Well Ladies and Gentlemen, we have our first star of the WLG which is Margb who has now reached the goal she is comfortable with.

Margb you have been an inspiration to the group - and definitely have nailed it since christmas.

I believe you are our first member to hit your desired target - so that makes you extra special.

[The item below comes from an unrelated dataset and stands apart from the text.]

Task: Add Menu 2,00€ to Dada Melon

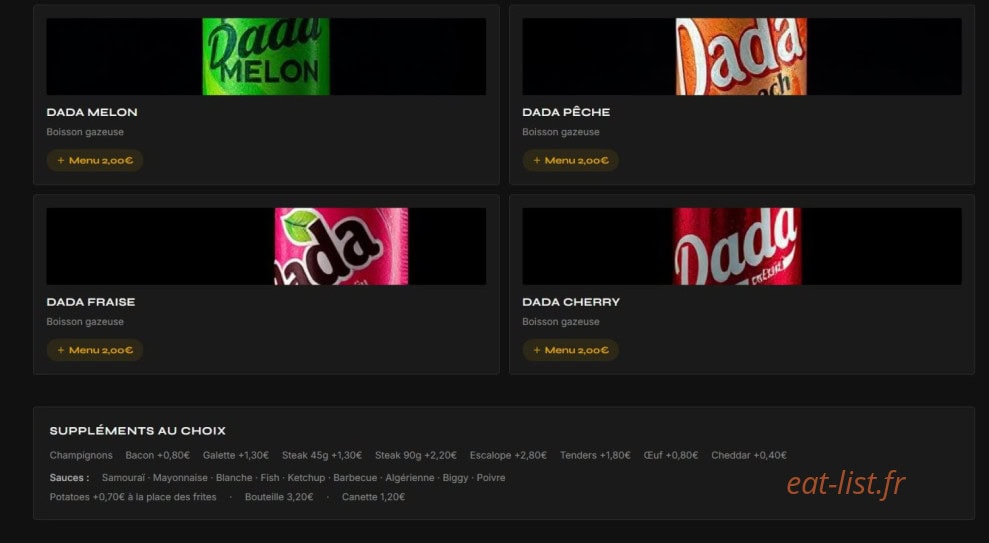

Please stick around each week to mantain all your hard work and to continue helping the rest of us on the way to the same outcome!

CONGRATULATIONS MARGB!!!


----------



## Northerner (Feb 27, 2011)

Yes indeed - well done Marg!


----------



## Hazel (Feb 27, 2011)

Yey, well done you - bet you are really chuffedy


----------



## Steff (Feb 27, 2011)

Marg Very Well Done Xxx


----------



## Annimay (Feb 27, 2011)

Well done Marg, you are indeed a star.


----------



## MargB (Feb 27, 2011)

Wow!  Thank you but I feel a bit of a fraud.  I haven't reached my real target but just stepping back to stop people commenting that I am losing too much.  I think the change is just too much for some people.  Amazingly, other people have hardly noticed.

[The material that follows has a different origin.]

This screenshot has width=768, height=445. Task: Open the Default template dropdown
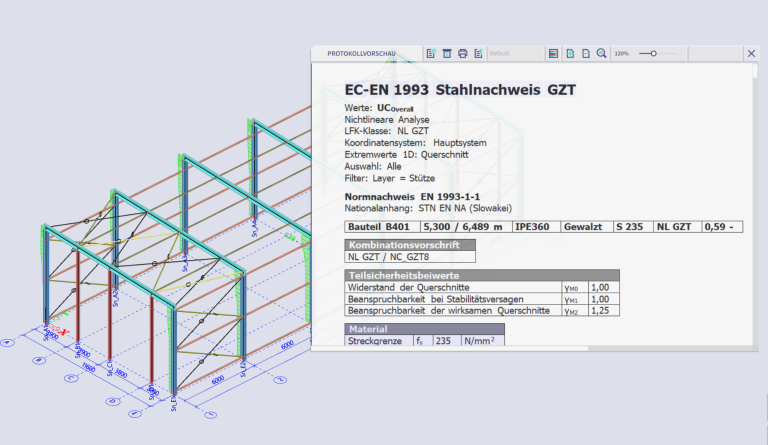click(513, 53)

But I appreciate the congratulations!!  Thanks again.


----------



## lucy123 (Feb 27, 2011)

Absolutely not a fraud at all Marg. I have come to realise that the perfect weight isn;t what the charts say its a healthy weight you are happy with - and getting those size 12 jeans says it all really!! I think you have made the right decision.


----------



## cazscot (Feb 27, 2011)

Well done Marg, you should be very proud of yourself and how far you have come, you are most definately not a fraud!  xxx


----------



## AJLang (Feb 27, 2011)

Well done Marg, that's absolutely brilliant


----------



## bev (Feb 27, 2011)

Hi MargB,

Well done.Bev


----------



## alisonz (Feb 27, 2011)

Well done Marg, makes me want to work that little bit harder but I have a long way to go yet. Keep in touch with us ok xxx


----------



## Sheilagh1958 (Feb 27, 2011)

Well done MargB................hope few more of us will reach size 12 jeans. Actually size 14 jeans would even do


----------



## Jennywren (Feb 28, 2011)

Well done Marg


----------



## Carina1962 (Feb 28, 2011)

well done MargB, you will certainly motivate me to not give up with my journey to weight loss


----------